(begin)

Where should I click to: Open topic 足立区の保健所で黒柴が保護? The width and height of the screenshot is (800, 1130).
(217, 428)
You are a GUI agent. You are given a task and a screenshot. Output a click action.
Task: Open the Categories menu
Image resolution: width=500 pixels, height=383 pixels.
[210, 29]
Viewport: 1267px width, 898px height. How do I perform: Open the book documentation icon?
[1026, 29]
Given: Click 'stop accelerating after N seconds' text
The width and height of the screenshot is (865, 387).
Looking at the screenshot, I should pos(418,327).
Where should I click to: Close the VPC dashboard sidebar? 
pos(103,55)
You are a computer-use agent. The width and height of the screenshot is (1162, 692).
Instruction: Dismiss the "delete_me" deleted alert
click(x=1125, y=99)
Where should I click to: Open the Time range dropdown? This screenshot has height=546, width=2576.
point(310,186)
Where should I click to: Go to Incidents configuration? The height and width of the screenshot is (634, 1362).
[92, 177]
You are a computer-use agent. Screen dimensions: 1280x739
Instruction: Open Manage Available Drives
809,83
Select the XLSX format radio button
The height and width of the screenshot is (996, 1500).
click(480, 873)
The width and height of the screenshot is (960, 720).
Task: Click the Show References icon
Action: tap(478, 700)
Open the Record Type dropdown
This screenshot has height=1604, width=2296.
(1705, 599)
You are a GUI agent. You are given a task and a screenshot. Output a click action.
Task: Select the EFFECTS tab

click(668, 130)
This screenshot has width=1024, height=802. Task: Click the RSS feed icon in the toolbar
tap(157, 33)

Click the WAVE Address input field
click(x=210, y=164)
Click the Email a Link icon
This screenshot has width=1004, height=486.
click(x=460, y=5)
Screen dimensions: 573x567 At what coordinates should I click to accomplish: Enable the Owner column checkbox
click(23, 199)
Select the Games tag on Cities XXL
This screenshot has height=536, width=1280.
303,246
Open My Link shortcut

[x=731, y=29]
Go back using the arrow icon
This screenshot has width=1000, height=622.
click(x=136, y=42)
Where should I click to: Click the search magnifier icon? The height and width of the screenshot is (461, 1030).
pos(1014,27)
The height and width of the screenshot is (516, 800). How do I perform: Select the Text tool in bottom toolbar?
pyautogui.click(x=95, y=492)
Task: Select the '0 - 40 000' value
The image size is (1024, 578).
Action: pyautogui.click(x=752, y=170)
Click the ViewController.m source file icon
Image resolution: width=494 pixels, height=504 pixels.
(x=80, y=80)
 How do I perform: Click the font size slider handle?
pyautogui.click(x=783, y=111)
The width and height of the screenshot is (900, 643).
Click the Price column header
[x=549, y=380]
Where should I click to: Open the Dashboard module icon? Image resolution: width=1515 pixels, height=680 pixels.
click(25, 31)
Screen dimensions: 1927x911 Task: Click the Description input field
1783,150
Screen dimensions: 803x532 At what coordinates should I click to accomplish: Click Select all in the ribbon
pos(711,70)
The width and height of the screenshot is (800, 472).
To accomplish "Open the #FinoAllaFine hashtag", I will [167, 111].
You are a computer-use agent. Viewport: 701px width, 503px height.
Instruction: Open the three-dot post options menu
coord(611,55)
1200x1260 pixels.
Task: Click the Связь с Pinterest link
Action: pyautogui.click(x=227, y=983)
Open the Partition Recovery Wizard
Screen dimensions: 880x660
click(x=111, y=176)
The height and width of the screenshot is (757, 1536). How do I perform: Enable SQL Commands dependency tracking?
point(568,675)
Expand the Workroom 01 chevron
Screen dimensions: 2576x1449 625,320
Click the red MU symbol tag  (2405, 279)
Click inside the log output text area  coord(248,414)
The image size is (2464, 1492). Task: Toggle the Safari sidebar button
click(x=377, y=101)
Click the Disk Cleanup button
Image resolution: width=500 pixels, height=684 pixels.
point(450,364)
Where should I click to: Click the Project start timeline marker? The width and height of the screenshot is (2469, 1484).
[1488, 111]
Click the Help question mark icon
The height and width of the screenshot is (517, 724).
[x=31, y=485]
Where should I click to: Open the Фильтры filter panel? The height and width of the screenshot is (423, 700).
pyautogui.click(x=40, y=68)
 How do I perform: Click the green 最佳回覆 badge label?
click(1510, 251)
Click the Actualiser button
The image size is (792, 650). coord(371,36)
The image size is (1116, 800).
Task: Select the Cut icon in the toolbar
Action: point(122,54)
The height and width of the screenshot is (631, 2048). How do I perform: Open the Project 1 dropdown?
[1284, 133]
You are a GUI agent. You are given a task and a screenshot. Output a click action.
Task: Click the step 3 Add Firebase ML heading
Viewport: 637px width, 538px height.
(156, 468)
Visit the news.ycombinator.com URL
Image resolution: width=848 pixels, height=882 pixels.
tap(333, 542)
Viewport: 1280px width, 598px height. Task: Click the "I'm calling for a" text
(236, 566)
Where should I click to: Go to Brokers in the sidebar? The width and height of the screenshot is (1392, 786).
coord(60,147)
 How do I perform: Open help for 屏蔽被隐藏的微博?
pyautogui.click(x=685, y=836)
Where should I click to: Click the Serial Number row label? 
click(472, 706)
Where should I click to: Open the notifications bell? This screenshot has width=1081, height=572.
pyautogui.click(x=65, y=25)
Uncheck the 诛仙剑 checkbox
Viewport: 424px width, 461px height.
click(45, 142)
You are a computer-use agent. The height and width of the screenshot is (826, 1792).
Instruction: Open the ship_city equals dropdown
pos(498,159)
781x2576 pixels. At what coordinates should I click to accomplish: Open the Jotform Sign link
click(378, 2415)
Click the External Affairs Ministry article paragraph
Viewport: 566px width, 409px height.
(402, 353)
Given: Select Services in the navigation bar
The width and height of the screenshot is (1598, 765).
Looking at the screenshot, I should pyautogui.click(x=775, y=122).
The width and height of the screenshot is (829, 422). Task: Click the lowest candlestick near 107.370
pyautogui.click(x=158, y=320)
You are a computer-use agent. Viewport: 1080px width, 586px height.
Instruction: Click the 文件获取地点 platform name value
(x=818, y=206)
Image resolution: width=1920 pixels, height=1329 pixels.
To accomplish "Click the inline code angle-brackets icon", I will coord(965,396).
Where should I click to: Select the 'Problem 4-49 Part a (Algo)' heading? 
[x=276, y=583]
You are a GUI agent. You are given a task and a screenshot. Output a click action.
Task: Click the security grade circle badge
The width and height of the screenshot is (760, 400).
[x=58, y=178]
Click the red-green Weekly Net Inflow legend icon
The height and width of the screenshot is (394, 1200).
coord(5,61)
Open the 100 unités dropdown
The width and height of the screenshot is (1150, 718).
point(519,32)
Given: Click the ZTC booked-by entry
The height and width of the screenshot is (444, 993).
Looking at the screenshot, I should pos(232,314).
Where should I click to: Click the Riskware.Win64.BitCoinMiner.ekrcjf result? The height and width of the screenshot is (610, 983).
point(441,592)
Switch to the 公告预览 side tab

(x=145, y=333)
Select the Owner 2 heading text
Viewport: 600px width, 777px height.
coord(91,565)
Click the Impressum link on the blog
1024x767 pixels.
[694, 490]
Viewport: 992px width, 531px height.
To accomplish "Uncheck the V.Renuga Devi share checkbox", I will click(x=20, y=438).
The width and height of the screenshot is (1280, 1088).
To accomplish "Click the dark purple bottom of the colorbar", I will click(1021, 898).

(end)

■ Stated problem: Take the records from the line holding "Image resolution: width=1920" through the line holding "[x=276, y=583]", inclusive, and rename "heading" to "title". Give those lines again with nothing else changed.

■ Output for this exercise:
Image resolution: width=1920 pixels, height=1329 pixels.
To accomplish "Click the inline code angle-brackets icon", I will coord(965,396).
Where should I click to: Select the 'Problem 4-49 Part a (Algo)' title? 
[x=276, y=583]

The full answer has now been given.